LIST OF TASKS:
**a.** Copy the James Semple House text from "The James Semple House is" up to and including "Landmark in 1970.".
**b.** How would you translate this sentence from the James Semple House text into Spanish: "It was declared a National Historic Landmark in 1970."
**c.** According to the James Semple House text, what makes the house architecturally significant? Answer in one to three sentences.

TEXT PASSAGE:
○ ○ ○ ○ ○

Historic house in Virginia, United States

The James Semple House is a historic house on Francis Street in Colonial Williamsburg, Williamsburg, Virginia. Built about 1770, it is a prominent early example of Classical Revival residential architecture, whose design has been attributed to Thomas Jefferson. It was declared a National Historic Landmark in 1970.

==Description and history==
The James Semple House stands in historic Colonial Williamsburg, a short way south of the Capitol on the south side of East Francis Street. It is a wood-frame structure, with a central two-story section flanked by single-story wings set at a recess. The central block is covered by a front-facing gabled roof with full pediment, while the wings have side-facing gables. The central block is three bays wide, with a center entrance topped by a transom window and sheltered by a gabled portico. The portico is supported by Doric columns, and has a dentillated pediment and eaves.

○ ○ ○ ○ ○

[Dataset entries]
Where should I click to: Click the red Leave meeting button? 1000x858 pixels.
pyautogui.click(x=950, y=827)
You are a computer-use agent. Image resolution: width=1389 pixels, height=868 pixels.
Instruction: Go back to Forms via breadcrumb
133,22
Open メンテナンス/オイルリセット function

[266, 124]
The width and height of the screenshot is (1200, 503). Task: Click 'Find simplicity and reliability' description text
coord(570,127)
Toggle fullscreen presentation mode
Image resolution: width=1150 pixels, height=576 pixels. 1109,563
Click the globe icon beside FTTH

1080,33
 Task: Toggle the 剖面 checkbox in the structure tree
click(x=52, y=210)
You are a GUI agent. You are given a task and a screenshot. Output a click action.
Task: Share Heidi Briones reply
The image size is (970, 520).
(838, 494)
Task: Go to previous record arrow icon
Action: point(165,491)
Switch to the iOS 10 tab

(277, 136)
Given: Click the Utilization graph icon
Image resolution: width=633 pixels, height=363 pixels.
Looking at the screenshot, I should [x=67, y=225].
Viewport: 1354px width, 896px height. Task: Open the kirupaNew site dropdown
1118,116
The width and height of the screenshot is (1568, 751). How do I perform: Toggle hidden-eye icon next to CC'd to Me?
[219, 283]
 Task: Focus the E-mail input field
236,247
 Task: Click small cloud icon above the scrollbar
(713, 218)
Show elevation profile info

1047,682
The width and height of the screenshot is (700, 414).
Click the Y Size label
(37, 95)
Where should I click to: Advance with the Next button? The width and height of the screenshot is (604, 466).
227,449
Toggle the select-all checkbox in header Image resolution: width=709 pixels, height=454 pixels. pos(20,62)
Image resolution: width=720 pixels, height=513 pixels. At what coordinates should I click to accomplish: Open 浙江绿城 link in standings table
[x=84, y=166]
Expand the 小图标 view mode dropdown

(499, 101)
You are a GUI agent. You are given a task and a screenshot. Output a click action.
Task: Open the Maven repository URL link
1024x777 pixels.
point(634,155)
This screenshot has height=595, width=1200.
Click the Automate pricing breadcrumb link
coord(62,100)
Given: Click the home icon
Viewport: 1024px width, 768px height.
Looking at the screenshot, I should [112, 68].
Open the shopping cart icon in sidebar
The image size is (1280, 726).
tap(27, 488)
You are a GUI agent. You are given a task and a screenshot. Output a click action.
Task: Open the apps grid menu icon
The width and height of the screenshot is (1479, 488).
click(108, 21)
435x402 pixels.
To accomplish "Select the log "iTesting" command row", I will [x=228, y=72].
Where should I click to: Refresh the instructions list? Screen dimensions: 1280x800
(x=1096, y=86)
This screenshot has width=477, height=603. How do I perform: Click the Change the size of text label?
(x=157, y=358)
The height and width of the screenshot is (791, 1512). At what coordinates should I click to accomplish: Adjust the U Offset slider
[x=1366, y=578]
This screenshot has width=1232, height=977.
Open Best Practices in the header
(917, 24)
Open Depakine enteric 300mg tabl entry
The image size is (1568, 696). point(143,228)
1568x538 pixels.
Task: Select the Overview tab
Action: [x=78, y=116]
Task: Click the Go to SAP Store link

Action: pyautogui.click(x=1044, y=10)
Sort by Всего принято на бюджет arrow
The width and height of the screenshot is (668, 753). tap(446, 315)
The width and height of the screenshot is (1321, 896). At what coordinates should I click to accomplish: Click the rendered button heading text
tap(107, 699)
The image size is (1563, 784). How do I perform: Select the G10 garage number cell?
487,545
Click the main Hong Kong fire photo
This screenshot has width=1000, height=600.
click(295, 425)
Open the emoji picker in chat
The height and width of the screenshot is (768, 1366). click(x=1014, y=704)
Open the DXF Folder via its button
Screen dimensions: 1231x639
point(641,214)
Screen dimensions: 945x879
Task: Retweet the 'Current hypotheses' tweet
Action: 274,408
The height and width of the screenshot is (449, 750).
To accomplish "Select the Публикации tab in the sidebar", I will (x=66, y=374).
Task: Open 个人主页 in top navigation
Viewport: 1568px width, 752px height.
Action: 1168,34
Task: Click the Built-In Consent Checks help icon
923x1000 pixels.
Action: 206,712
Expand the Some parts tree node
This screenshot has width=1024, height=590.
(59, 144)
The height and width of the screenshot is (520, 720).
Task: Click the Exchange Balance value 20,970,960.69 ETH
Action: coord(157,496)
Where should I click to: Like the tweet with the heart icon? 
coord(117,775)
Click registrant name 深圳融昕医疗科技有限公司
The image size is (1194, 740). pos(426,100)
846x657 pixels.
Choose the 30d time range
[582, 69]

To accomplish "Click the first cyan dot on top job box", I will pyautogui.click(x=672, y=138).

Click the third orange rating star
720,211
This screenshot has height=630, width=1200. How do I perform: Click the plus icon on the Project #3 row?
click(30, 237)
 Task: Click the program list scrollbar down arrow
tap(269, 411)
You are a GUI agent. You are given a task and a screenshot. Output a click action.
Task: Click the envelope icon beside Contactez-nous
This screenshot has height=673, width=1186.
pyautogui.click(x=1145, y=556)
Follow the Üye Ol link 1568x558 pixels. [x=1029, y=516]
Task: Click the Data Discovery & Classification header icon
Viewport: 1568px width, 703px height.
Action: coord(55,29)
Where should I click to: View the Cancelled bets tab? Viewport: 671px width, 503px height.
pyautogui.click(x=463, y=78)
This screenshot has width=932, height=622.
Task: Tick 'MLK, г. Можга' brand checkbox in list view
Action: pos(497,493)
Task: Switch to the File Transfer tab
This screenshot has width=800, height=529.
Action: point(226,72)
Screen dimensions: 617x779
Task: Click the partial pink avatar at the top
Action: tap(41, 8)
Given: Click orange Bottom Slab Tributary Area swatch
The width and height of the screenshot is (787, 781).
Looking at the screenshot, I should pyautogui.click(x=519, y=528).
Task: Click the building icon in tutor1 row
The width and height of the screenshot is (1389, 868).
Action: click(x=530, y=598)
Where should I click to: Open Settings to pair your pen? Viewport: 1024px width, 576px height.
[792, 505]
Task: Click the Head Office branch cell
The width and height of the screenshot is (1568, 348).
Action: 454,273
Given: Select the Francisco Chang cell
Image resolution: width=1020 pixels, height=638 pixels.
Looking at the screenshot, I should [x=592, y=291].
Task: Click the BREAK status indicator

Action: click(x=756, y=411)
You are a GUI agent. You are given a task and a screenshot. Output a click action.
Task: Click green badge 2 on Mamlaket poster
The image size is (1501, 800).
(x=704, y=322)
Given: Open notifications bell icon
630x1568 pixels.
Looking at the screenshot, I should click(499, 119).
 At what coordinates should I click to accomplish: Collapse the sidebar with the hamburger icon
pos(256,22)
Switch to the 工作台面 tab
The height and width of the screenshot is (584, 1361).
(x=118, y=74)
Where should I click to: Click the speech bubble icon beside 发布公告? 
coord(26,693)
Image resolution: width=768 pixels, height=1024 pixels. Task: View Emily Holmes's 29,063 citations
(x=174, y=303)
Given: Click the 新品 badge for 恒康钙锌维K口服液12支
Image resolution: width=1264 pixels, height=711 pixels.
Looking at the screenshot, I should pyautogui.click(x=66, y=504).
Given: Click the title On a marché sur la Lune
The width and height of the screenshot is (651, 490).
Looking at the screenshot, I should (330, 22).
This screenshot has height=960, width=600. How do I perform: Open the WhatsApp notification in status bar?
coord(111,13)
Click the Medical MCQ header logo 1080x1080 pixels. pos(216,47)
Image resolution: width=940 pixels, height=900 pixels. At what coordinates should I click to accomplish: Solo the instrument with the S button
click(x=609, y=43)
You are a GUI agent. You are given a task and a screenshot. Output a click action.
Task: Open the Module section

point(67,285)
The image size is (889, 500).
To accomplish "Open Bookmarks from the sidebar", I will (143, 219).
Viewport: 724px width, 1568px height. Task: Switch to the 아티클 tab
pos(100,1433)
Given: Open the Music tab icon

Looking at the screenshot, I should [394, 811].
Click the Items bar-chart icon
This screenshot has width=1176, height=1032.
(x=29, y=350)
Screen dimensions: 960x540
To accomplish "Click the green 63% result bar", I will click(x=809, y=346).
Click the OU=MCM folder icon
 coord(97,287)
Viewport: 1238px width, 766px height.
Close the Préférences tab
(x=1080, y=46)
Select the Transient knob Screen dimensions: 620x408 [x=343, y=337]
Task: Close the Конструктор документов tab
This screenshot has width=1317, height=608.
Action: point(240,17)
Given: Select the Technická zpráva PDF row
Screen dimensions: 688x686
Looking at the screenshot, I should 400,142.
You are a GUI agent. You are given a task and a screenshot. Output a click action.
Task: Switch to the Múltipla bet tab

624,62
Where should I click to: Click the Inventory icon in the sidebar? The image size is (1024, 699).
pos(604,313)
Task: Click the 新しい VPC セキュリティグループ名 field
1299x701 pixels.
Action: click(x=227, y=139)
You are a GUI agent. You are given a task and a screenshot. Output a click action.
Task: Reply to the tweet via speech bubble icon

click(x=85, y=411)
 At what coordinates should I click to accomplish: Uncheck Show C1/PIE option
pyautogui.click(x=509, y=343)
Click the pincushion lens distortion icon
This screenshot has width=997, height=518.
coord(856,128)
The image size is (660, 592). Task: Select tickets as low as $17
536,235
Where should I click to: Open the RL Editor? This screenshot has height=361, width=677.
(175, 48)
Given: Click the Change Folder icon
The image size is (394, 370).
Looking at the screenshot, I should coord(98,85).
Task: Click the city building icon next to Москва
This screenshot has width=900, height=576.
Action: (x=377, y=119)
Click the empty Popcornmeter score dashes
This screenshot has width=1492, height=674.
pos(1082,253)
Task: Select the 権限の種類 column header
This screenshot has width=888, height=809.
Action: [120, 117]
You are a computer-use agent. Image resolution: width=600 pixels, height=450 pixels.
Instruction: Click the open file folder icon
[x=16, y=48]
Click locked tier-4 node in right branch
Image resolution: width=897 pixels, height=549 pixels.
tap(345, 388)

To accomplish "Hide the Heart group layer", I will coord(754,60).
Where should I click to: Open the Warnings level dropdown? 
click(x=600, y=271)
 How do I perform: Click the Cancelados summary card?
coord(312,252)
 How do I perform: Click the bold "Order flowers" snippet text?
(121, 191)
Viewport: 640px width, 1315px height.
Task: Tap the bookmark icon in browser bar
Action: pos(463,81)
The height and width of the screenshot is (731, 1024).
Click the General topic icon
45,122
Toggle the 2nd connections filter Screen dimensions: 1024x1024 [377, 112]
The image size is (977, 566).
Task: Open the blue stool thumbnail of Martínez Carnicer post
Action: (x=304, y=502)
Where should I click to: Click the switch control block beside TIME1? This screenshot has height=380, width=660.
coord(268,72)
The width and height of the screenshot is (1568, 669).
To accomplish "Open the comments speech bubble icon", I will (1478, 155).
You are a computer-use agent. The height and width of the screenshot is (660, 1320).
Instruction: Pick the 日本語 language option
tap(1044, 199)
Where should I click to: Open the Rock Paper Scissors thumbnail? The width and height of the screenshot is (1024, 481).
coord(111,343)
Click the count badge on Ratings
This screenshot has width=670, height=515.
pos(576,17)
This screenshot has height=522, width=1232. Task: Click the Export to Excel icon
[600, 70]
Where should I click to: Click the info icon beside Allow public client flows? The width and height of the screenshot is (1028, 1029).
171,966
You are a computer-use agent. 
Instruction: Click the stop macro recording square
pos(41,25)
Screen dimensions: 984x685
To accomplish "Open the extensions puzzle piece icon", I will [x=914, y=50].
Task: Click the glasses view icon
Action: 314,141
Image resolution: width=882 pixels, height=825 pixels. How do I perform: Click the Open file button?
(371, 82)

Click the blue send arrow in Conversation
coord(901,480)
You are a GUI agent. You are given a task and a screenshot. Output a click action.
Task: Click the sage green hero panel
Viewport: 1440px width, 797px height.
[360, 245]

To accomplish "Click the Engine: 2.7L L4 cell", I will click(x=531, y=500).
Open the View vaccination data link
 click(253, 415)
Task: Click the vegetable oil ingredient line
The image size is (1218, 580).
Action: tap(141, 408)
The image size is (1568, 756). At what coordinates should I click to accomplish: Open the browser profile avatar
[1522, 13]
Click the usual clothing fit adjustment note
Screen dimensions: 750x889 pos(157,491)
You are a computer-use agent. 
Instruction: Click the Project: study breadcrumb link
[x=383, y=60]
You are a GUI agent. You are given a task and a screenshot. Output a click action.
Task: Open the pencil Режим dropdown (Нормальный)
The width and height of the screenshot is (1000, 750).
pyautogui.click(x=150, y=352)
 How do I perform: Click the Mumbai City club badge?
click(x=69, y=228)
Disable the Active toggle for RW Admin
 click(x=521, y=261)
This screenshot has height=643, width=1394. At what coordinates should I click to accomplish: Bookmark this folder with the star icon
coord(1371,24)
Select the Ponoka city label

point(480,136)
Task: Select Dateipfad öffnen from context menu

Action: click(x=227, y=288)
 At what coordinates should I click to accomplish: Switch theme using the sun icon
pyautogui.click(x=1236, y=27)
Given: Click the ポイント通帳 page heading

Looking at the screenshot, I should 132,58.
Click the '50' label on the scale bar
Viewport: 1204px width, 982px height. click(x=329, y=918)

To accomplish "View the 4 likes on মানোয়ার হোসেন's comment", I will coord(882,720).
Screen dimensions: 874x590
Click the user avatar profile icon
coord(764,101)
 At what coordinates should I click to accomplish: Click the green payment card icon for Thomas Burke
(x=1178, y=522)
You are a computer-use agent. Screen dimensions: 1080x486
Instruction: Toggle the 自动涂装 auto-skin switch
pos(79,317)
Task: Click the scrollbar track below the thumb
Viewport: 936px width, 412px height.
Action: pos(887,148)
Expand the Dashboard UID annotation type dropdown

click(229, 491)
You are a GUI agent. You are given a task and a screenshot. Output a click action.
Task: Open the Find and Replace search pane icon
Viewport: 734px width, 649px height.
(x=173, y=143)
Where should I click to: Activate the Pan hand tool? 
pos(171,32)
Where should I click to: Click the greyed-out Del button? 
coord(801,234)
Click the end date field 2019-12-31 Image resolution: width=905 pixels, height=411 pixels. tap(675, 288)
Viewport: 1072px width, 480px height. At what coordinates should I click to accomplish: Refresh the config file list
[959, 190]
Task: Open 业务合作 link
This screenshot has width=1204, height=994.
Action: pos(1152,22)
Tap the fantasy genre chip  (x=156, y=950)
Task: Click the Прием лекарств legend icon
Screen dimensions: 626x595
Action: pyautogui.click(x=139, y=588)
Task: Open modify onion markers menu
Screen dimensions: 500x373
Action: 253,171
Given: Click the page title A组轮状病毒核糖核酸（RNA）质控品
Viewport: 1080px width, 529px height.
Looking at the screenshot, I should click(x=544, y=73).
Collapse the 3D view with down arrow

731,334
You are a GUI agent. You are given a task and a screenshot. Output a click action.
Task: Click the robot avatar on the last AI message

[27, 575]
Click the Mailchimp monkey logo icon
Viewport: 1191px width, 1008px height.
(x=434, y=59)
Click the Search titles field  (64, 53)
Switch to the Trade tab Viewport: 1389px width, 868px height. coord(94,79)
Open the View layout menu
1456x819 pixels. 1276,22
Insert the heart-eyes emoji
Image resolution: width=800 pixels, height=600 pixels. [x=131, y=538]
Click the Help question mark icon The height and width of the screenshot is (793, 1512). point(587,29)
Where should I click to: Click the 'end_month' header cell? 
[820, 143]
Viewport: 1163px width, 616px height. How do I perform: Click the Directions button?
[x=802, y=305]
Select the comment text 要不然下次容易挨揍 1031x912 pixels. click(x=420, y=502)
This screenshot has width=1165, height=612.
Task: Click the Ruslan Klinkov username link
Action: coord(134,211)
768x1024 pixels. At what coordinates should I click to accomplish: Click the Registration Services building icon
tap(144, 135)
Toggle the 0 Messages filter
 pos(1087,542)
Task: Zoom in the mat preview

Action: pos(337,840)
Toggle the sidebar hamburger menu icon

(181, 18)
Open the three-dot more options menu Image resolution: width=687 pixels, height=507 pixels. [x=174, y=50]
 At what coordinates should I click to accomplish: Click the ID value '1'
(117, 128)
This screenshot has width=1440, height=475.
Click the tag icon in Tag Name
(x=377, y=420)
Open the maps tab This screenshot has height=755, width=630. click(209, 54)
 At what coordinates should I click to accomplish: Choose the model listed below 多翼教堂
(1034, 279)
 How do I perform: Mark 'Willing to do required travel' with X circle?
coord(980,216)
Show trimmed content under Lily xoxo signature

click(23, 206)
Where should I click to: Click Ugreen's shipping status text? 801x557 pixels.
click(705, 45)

○ ○ ○ ○ ○

ANSWERS PROVIDED:
**a.**
The James Semple House is a historic house on Francis Street in Colonial Williamsburg, Williamsburg, Virginia. Built about 1770, it is a prominent early example of Classical Revival residential architecture, whose design has been attributed to Thomas Jefferson. It was declared a National Historic Landmark in 1970.

**b.** Fue declarada Hito Histórico Nacional en 1970.

**c.** Built about 1770, the house is a prominent early example of Classical Revival residential architecture. Its design has been attributed to Thomas Jefferson.